In developing strategies to reduce sexual transmission among IDUs, agencies and organizations should design them with specific target groups (for example, in-treatment versus out-of-treatment drug users) and specific goals (for example, preventing acquisition of infection in uninfected IDUs and preventing transmission from infected IDUs to others) in mind. These strategies should also take into consideration the determinants of sexual transmission, including the consistency of condom use, the presence of concurrent STDs, the presence of concurrent injection drug and crack use, and the extent of sexual activity while high. Interventions designed for the sexual partners of IDUs are an important complementary element of overall strategies for reducing sexual transmission among IDUs.
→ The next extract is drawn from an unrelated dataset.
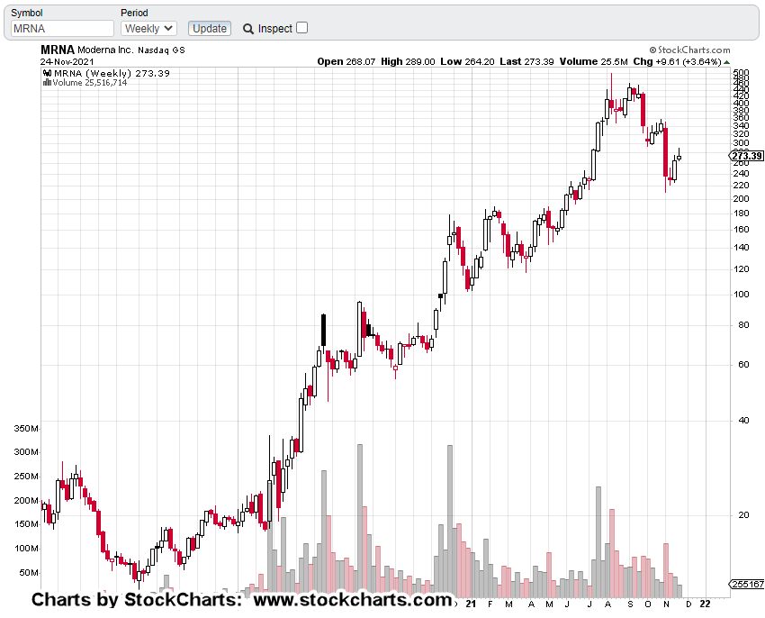Click the MRNA (Weekly) candlestick legend icon
The height and width of the screenshot is (618, 765).
tap(47, 73)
Preventing the Sexual Transmission of HIV at the Community Level

Currently, the number of AIDS cases are increasing faster among women than among men; heterosexual transmission is responsible for a growing percentage of these cases (38 percent of cases among women in 1997, as compared with 14 percent in 1987). Using a condom is the principal way to prevent heterosexual transmission, but its use is relatively low among the male partners of women at risk and is partner-specific, meaning that rates of use are lower with main partners than with other partners.

The Prevention of HIV in Women and Infants Demonstration Projects (WIDP) was a 5-year, multi-site intervention designed to increase positive attitudes, behaviors, and community norms around condom use among women at risk of HIV infection. Using the stages of change theory, social learning theory, and the diffusion-of-innovation theory, the WIDP built on strategies previously applied in CDC's AIDS Community Demonstration Projects to see whether a variety of HIV prevention activities focusing on the need to use condoms with main and other partners would increase the use of condoms. This 1991-1996 intervention took place in two public housing communities in Pittsburgh, a low-income neighborhood in West Philadelphia, and a group of inner-city neighborhoods in Portland, Oregon. Several other communities served as a comparison group.
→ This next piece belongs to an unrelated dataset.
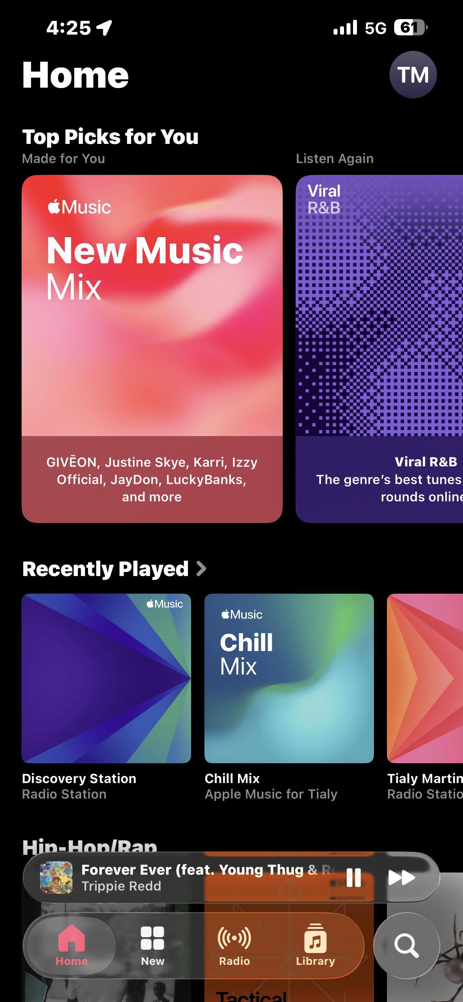Open the Viral R&B playlist card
The centerpiece of the intervention consisted of a series of culturally specific role-model stories that were developed for use in each community. In each story, the main character moved from one stage in the stages-of-change theoretical model to the next. In each community, 33 to 48 stories, each of which were based on interviews with women in the community, were developed and widely distributed as fliers, brochures, posters, and newsletters.

Several other activities supported these stories-a peer network of volunteers was formed to provide HIV prevention information and distribute the stories and condoms; small businesses and neighborhood organizations and agencies were recruited as distribution sites for the stories and other HIV prevention information and as sites for workshops or other activities; each intervention city also hired four full-time outreach workers to provide individualized HIV prevention information and condoms to women in the community.

The WIDP reached large numbers of at-risk women with HIV prevention messages and it was well received by community leaders, businesses, and residents. It was also effective in encouraging women to talk with their main partners about using condoms and to begin using them. There was a similar, though not statistically significant, positive change in condom use with other partners as well. One final and notable finding was that intervention effects began to appear only after the WIDP had been active for 2 years. In combination with the other findings, this suggests that to be effective in low-income, higher-risk neighborhoods, interventions need to address the particular social, economic, and cultural issues that affect the target population and they need to be sustained over the long term.